The interesting innovations include a small rotating and pressable knob (see below) on the right ear of these aptX-equipped Bluetooth headphones — at first we thought this odd, even vulnerable, but we soon became accustomed to and enamoured with the ease of spinning up the volume with this knob, far better than usual blindly hunting for buttons. You can press it to take calls (there are full call abilities here, including some level of noise-elimination) or for playback control with play/pause and next/last track.
Another innovation is to include both an internal chargeable battery and, in the left earshell, room for an AAA battery. Given the T1 can also operate with a cable in powered or passive mode, this double-power system means you’re highly unlikely ever to find yourself musicless from juicelessness.
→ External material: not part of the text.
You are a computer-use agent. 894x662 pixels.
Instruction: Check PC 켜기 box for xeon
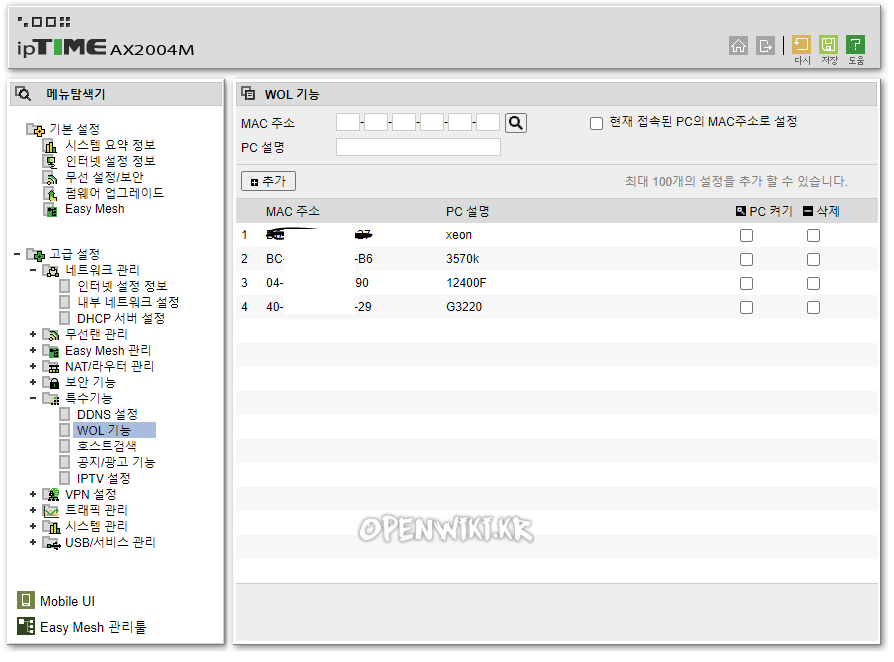[x=746, y=235]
And another — sharing. If you and a friend both have T1s, you can activate sharing mode and double press a button atop each to have the same tunes flow through both. We couldn’t test this, having only one pair, but what a significant advance on sharing a white earbud each!
We also found the Tach T1’s Bluetooth unusually friendly in connecting automatically with our iPhone as soon as the power slider is engaged — no re-pairing via iPhone menus required. Android users with aptX on their phone will be able to gain an additional quality bonus with that superior codec; there’s no mention of AAC so we presume Apple users get the basic SBC codec.
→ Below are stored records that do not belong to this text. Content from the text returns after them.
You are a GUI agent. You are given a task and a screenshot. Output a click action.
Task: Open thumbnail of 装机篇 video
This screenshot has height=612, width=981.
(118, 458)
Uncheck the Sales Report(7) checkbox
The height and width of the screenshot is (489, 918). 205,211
Friendly, then, and a friendly sound, too. They’re certainly not sparkling up top; the treble is fairly soft, but never to the point of muffling the overall balance, while they’re particularly strong on the lower punch and thump, so that they drive their sound very well through the underlying rumble of a daily commute. The big drums in The Jam’s
Going Underground were large indeed; the bass of Rag’n’Bone Man’s Human proved positively skull-resonating.
We found that the Bluetooth connection only just got loud enough with some material on a commute, but switching to the cable gave rather more level, as well as inline control; otherwise there seemed little sonic difference between Bluetooth and active wired, though both retained a small edge in the mids over passive wired. Passive wired will use more of your device’s juice; active wired shifts the work to the internal or AAA battery. Battery life (with both) is quoted up to an impressive 25 hours.
Just a little softness to the sound, then, but a great pair of compact Bluetoothers with some cunning ideas onboard.